The 30-day public commenting period on draft regulations by the Department of Health and Human Services (HHS) that would threaten women’s access to contraception and health care ended yesterday. Thirteen state attorneys generals, at least six medical groups, and many others have submitted letters urging the withdrawal of the regulations (see PDF), which were modified after widespread protest this summer.
Among other objections, the joint letter from state-level attorney generals (see PDF) argued that “medically necessary health care to patients would be withheld, even if such care has been prescribed by the patient’s primary health care provider…By focusing exclusively on the personal moral and religious beliefs of the health care provider, the proposed regulation unconscionably favors one set of interests, upsetting the carefully crafted balance that many states have sought to achieve.”
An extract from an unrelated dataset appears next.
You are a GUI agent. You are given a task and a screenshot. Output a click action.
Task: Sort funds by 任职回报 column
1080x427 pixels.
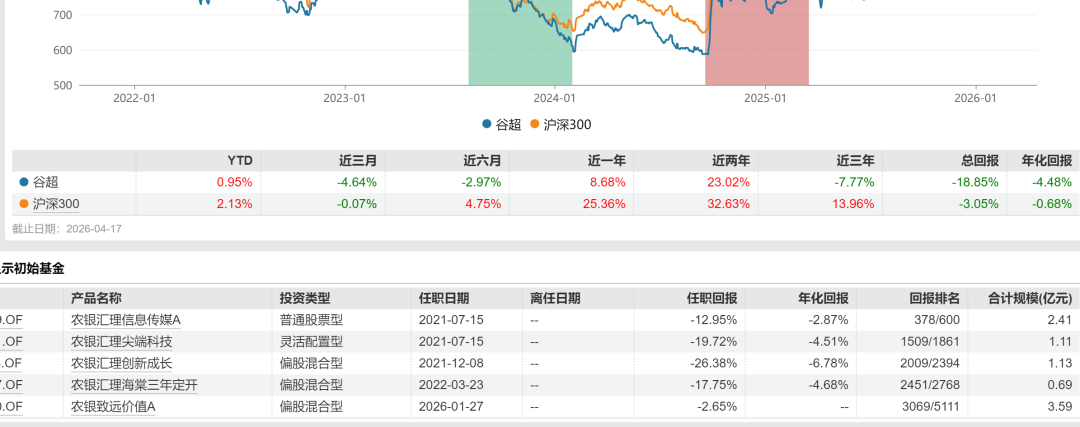pos(711,298)
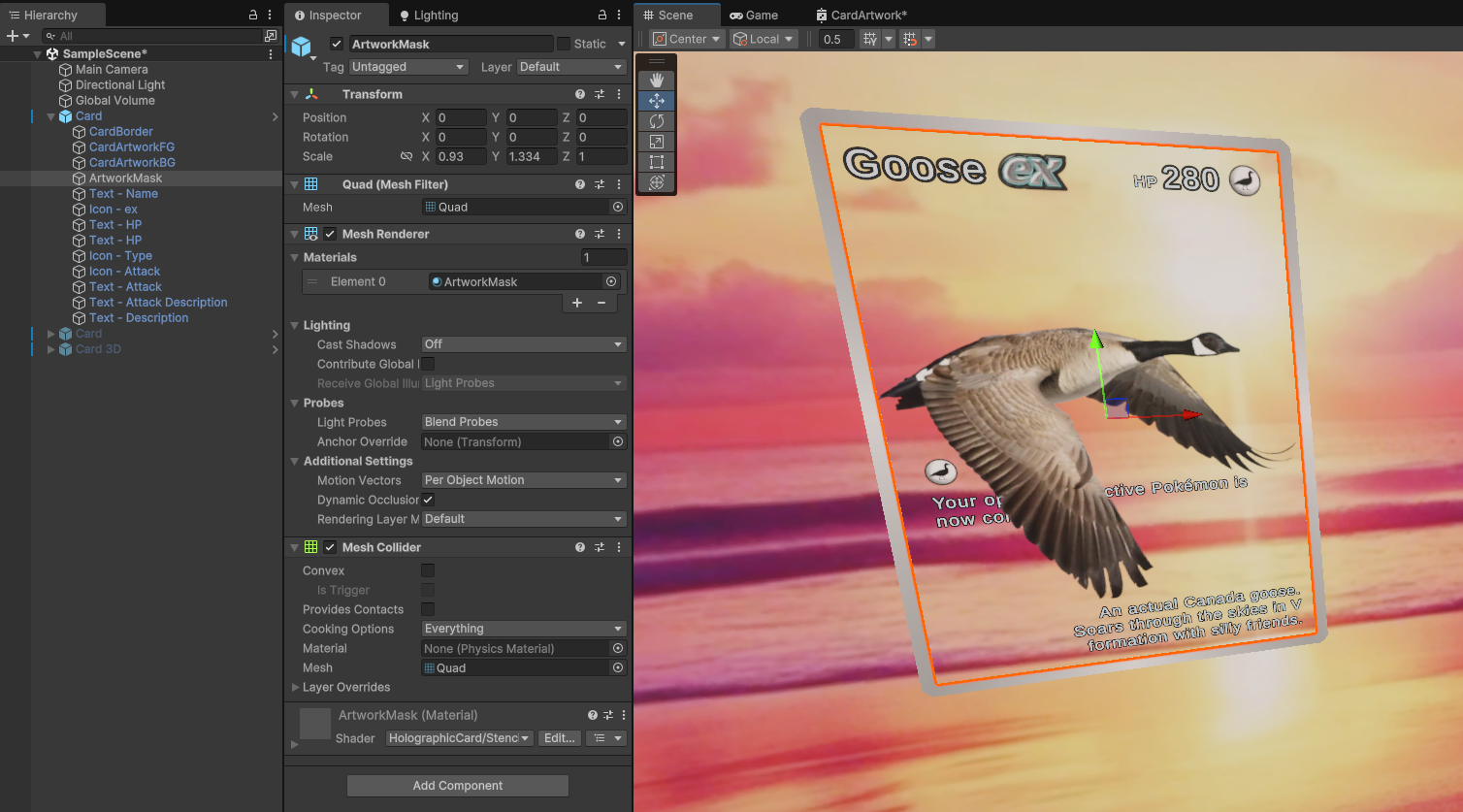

The American Academy of Pediatrics, the American Nurses Association, the American Psychiatric Association, the Association of Women’s Health, Obstetric and Neonatal Nurses, Physicians for Reproductive Choice and Health, and The Society for Adolescent Medicine also submitted a joint letter (see PDF). This letter’s arguments against the proposed regulations included the fact that “the proposed regulation fails to make explicit that healthcare providers cannot deny women contraceptives by claiming they are tantamount to abortion. By not providing a definition of abortion consistent with medical authority, the regulations leave healthcare providers and institutions free to equate certain forms of contraception with abortion.”